Question: Are there particular skills that journalism students are going to need in this context?

SL: I went to Twitter because the conversations that needed to happen about the future of journalism and monetization weren’t happening in newsrooms. They’re happening in places that aren’t traditional newsrooms, like Twitter, like Yahoo, like Facebook. And if you close your mind off to those sorts of opportunities then you’re never going to figure out these problems. [Because of] this idea that the only place to do pure journalism would be a newsroom, and you’re going to do it this way and you don’t care about money and you never talk to the advertising department and custom content is the devil, and all the rest. We have to get away from that mode of thinking, and that’s maybe where the traction is in the education sector … You’re going to be working with ad reps, you’re going to be talking to the editors about, “We have money for a project because of this, how are we going to do that in a way that doesn’t make us feel dirty?”

DC: With the Olympics, for instance, everyone who worked on the team knew what our targets were. We shared with them what our revenue was or what advertisers were spending, but we said, “This is the traffic we need to deliver to the various parts of the site to be able to deliver on the campaigns.” And everyone buys it. On your point about attitude, everyone needs to understand this and everyone needs to be working toward this goal. Because it’s not only editorial team-based, at least at our organization – all of Yahoo Canada is successful when we are all successful together. It’s not compromising any of our principles, necessarily, in terms of what we’re trying to craft. But we are crafting a consumer experience that we think our audience wants, and we’re trying to marry that with what we need for it to be successful financially.

Question: But that doesn’t mean that your reporters stay away from stories advertisers don’t want?

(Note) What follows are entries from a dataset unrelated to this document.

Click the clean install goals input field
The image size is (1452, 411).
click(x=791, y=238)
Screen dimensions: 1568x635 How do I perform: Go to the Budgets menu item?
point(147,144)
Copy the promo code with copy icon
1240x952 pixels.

SL: I would never suggest that …

Question: But when we hear about the imperative need to break down firewalls and start turning the newsroom into a business … it sounds a lot as if people don’t understand what it used to be like and what the motives used to be [for maintaining the separation between the newsroom and the business office].

SL: We’re in an existential moment now, where not everybody’s going to make it any more. Twenty years ago you could have this conversation and say, “Yeah, we want to make money and we don’t want to close” but, you know, only three papers were going to close over the last hundred years and it’s going to be twenty in the next five years.

Question:I wanted to ask Derek – what you said sounds to me like you’re really interested in trust in your brand, and that you’re willing to have a lot of stuff up there that is going to draw people in, and also other stuff that you consider important but may not attract people immediately. Which is very interesting to me, because one of the criticisms of legacy media is that they were not prepared to cope with the fact that people really were interested in only certain stories and that the whole idea of trust was somewhat outdated.

DC: You have to understand, our audience is very wide. Seventeen million Canadians come to the network on a monthly basis. Different properties, different channels – business news, sports news – have different audiences and they all have different interests. We try to appeal to everybody, to a wide range, and then we’re also trying to appeal to specific niches. And I think to be successful in general, to grow over all, you need to pursue both. You need to pursue mass, wide interests, but also specific [ones]. So, we have a really good hockey blog, for instance, where half of the audience are dedicated readers of that blog and then maybe half, probably less than half, are just general interest. They’re tourists who come through once in a while based on whatever the topic might be. We do look at ways of identifying needs of our audience and what we can fill, and we think there are opportunities to go and grow audience by filling those niches.